Paul Andrews

This Day in Doping: Rasmussen ‘rejected,’ 2008 Tour revisited, A scientific analysis analyzed

In Bicycle Racing, This Day In Doping on July 26, 2009 at 2:08 pm

Bicycle.net: UCI opposes letting Michael Rasmussen, the 2007 Tour “winner” who was kicked off his team as he was poised to take the yellow jersey to Paris (for lying about his whereabouts earlier in the season), return to competition because he hasn’t paid his share of anti-doping costs. Although Rasmussen was certainly a cheat, he was never actually caught doping (amazingly). And still hasn’t been “detected.” Further support of the argument that cycling cannot adequately police cycling.

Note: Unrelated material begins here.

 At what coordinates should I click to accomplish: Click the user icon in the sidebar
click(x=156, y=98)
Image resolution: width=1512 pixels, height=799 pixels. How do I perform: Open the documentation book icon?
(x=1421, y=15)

France’s anti-doping agency, which has had a spat or two with the UCI over thoroughness of testing, says it will re-analyze 2008 samples from the Tour. About 15 riders will be affected, although they are not yet being named. (Thanks to BikePure.org for the link.)

The Science of Sport: Can scientific analysis tell if Contador juiced? A detailed look at the VO2 max issue in relation to Contador’s time trial win. Fascinating even though ultimately too many variables (especially wind direction and velocity) impede an accurate consideration:

There are people (experts in the sport) who believe that the upper limit of performance should lie around 5.6 to 5.8 W/kg on a longer climb. This is well below what is being calculated for the current Tour, particularly the Verbier. However, if the wind speed is not controlled, then the calculated power output may well fall below that “ceiling”. The point is, we just don’t know what the wind is doing and so the margins are currently too large. Therefore, you cannot use isolated performances, lacking control over variables, to infer doping.

Thanks to Cyclelicio.us for the link.